On the first day of the joint US-Israeli strikes, the Shajareh Tayyebeh girls' primary school in Minab, Iran, was struck by a missile, resulting in the deaths of at least 165 people, the majority of whom were young girls. Subsequently, posts on social media falsely alleged that the Iranian government had claimed the IRGC had mistakenly bombed the school. Numerous posts on X included screenshots from a Telegram channel called Radio Gilan, which purportedly showed an IRGC announcement of accidental responsibility for the strike. However, Radio Gilan is not an official Iranian government account and the post linked to no official sources claiming responsibility. Independent reviews found that neither the Iranian government nor state-run media had made any such statements; both instead attributed the attack to the United States and Israel.

Posts on X also shared a photograph falsely alleged to show an IRGC missile misfiring towards the Shajareh Tayyebeh school. Independent analysis established that the photo was not taken in Minab and does not depict the missile that struck the school.

On 7 March 2026, US president Donald Trump told reporters, when asked about the Minab school strike, "In my opinion, based on what I've seen, that was done by Iran," adding, "They're very inaccurate, as you know, with their munitions. They have no accuracy whatsoever. It was done by Iran." Four days later, The New York Times reported that an ongoing US military investigation had determined that the United States was responsible for striking the school with a Tomahawk missile.

===False statements by Secretary of Defence Pete Hegseth===
During a press conference about the sinking of IRIS Dena, Secretary of Defence Pete Hegseth falsely stated that it was the first instance of a submarine sinking an enemy surface vessel since the Second World War. In fact, it was the first instance of a US submarine doing so; two previous confirmed instances had occurred: the 1982 British sinking of ARA General Belgrano during the Falklands War, and the 1971 Pakistani sinking of INS Khukri during the India–Pakistan war of 1971, part of the Bangladesh Liberation War. (Note: IRIS Dena was also preceded by the 2010 sinking of the South Korean corvette Cheonan, presumed to have been torpedoed by a North Korean midget submarine; however, this was officially denied by North Korea.)

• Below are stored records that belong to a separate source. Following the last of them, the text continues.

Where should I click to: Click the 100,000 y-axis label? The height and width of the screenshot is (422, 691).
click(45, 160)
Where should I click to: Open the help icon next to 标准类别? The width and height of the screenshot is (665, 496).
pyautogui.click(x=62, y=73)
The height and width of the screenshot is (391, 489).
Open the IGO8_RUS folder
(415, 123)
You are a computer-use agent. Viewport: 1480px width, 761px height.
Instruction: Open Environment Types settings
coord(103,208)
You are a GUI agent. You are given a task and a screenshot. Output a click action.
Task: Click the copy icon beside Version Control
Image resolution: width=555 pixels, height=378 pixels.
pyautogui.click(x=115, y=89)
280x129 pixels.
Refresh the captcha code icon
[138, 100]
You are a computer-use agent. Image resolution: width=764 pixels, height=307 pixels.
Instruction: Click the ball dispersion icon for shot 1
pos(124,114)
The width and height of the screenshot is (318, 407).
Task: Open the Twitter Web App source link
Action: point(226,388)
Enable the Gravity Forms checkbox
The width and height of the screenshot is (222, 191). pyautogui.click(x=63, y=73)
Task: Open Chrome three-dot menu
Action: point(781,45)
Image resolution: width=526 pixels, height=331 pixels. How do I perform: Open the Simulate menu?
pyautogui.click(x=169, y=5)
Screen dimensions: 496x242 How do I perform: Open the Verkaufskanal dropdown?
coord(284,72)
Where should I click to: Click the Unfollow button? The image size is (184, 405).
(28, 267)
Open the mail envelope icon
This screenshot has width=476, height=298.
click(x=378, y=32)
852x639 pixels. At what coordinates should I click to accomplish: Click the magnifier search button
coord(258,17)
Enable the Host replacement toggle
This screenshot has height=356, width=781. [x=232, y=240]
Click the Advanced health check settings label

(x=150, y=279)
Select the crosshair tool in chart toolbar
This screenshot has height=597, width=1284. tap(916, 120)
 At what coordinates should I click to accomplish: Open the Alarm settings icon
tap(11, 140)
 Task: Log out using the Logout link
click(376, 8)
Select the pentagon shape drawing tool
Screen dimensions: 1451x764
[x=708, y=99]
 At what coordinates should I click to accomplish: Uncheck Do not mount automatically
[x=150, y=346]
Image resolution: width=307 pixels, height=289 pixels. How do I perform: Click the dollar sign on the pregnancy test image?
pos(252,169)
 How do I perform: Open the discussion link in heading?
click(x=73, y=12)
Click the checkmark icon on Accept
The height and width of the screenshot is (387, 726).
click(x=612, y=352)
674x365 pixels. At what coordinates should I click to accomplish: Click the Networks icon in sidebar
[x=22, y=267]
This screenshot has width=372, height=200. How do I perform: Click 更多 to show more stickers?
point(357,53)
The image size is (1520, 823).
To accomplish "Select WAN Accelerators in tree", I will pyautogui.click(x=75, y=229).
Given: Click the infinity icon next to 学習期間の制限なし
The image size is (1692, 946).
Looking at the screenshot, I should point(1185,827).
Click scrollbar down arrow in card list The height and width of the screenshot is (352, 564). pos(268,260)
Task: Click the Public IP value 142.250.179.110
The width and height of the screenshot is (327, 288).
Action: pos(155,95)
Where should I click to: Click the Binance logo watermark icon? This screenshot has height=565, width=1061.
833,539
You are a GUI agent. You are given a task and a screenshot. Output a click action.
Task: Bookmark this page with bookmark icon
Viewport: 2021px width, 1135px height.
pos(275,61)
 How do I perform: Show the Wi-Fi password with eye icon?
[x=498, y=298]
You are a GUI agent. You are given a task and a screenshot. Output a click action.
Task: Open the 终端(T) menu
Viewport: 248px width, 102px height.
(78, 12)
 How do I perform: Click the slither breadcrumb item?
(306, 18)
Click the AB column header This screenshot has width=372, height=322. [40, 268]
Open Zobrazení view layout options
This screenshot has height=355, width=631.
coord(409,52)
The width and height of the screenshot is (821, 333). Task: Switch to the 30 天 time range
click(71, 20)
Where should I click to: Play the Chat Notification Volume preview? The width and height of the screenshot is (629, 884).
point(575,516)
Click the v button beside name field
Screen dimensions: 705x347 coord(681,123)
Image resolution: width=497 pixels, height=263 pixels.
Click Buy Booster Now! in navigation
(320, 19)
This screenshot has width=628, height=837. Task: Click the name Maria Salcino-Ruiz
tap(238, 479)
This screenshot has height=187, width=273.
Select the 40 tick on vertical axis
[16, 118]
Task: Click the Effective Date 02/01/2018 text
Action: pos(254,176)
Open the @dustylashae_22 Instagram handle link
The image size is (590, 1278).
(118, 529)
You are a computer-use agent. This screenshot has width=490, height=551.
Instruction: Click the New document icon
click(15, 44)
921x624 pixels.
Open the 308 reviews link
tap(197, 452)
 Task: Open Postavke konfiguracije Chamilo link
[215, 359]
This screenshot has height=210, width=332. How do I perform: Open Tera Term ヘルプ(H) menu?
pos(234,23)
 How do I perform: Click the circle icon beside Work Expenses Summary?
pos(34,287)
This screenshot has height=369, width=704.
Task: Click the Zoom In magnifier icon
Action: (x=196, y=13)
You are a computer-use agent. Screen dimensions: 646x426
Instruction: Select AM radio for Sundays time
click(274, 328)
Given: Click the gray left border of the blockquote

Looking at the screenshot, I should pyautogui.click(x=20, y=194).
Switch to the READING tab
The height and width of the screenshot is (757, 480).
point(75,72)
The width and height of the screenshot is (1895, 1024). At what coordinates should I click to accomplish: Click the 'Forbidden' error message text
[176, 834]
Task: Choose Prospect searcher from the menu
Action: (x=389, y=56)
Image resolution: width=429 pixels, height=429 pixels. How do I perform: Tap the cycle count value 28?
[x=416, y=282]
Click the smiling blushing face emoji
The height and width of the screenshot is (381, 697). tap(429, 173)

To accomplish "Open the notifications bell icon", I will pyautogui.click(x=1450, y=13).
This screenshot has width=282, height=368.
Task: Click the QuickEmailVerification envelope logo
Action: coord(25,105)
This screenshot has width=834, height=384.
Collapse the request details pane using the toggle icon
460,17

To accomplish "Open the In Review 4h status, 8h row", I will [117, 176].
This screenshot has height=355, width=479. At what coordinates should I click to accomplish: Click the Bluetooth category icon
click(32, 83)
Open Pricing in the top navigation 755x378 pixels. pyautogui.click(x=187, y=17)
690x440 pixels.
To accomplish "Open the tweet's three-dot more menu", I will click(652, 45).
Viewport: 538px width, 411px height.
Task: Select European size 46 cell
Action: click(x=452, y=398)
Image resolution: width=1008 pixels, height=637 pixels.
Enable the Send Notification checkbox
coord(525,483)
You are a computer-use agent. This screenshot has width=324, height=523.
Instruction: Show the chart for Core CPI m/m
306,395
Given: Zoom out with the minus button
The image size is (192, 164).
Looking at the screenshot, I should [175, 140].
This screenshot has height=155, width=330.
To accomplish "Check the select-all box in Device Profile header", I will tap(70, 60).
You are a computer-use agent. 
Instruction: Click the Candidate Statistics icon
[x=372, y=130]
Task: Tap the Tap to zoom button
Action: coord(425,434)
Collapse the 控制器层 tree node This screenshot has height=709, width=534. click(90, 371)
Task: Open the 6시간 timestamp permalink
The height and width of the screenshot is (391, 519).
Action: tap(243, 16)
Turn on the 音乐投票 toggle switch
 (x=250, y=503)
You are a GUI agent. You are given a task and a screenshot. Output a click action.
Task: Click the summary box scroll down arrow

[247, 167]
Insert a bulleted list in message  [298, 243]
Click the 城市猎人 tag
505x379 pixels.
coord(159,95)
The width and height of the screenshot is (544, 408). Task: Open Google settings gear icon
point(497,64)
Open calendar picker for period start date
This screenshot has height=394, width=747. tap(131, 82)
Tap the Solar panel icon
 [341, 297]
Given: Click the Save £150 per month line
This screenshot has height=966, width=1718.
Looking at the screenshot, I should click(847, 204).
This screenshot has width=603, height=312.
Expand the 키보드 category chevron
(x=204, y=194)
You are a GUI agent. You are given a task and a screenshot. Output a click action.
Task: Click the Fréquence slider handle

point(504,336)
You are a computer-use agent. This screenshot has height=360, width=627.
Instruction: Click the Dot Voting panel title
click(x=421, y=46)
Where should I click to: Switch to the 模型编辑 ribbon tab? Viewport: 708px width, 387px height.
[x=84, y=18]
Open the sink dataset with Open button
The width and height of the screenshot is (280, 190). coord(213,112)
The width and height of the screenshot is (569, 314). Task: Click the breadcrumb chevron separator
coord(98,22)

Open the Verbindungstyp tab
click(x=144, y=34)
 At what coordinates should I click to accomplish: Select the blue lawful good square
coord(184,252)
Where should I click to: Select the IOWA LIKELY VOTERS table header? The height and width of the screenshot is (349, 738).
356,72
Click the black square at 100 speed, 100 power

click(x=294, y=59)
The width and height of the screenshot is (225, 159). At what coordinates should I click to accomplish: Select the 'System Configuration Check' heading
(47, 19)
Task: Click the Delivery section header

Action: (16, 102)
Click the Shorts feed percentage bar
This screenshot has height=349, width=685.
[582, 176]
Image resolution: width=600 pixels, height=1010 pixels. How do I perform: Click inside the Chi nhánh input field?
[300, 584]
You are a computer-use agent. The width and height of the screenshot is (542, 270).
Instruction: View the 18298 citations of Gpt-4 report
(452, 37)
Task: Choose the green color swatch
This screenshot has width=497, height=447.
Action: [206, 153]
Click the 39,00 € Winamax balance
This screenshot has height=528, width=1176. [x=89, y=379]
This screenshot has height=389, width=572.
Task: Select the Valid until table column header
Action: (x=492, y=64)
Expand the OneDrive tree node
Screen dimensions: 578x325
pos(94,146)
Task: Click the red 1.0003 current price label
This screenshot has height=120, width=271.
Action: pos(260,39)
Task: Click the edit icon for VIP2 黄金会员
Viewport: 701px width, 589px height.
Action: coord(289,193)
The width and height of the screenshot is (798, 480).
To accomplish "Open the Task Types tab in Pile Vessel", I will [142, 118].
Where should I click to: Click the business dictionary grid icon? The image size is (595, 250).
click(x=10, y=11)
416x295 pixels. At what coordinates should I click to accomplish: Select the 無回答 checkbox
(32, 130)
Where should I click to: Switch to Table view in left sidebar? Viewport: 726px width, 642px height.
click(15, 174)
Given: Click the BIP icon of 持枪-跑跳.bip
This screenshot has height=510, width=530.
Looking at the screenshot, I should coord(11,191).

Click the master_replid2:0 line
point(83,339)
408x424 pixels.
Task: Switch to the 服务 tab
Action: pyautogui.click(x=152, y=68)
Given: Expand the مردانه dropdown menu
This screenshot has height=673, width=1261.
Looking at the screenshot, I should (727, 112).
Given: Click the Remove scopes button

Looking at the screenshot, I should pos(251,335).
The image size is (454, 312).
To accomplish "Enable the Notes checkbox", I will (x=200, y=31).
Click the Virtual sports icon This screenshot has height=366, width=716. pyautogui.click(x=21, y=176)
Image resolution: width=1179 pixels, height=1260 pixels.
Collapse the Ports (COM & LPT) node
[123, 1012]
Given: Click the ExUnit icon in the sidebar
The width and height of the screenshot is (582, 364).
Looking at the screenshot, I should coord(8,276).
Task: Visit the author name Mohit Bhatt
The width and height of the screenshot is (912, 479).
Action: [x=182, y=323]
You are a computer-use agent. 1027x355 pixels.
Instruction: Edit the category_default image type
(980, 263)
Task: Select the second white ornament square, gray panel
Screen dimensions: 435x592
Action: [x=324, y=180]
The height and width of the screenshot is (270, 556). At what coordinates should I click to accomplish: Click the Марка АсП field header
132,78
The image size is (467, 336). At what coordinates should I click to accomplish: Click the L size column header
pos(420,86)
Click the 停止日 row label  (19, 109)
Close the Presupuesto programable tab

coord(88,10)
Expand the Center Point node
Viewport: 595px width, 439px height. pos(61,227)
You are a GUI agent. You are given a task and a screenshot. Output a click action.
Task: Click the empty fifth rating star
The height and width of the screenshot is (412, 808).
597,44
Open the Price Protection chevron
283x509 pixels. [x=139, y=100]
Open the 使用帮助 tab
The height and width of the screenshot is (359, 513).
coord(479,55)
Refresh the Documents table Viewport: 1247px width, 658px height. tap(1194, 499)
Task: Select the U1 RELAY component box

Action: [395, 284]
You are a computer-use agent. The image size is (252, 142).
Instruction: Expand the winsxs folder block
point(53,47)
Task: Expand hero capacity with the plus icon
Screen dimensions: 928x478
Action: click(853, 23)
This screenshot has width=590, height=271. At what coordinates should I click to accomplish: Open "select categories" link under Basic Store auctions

===Speculation that Benjamin Netanyahu had died or fled Israel===
During the second week of the war, a video of a televised address began circulating on social media, prompting some users to speculate that Israeli Prime Minister Benjamin Netanyahu had died or been wounded. Netanyahu subsequently sought to dispel the rumours by posting a video on his X account showing him visiting a coffee shop.

Around the same time, viral content in Europe concerning flight-tracking data claimed that Netanyahu — subject to an arrest warrant from the International Criminal Court — had fled the country and arrived at Berlin Brandenburg Airport to seek refuge in Germany. The claim was based on the movements of the Israeli government aircraft "Wing of Zion", but there was no evidence that Netanyahu was aboard.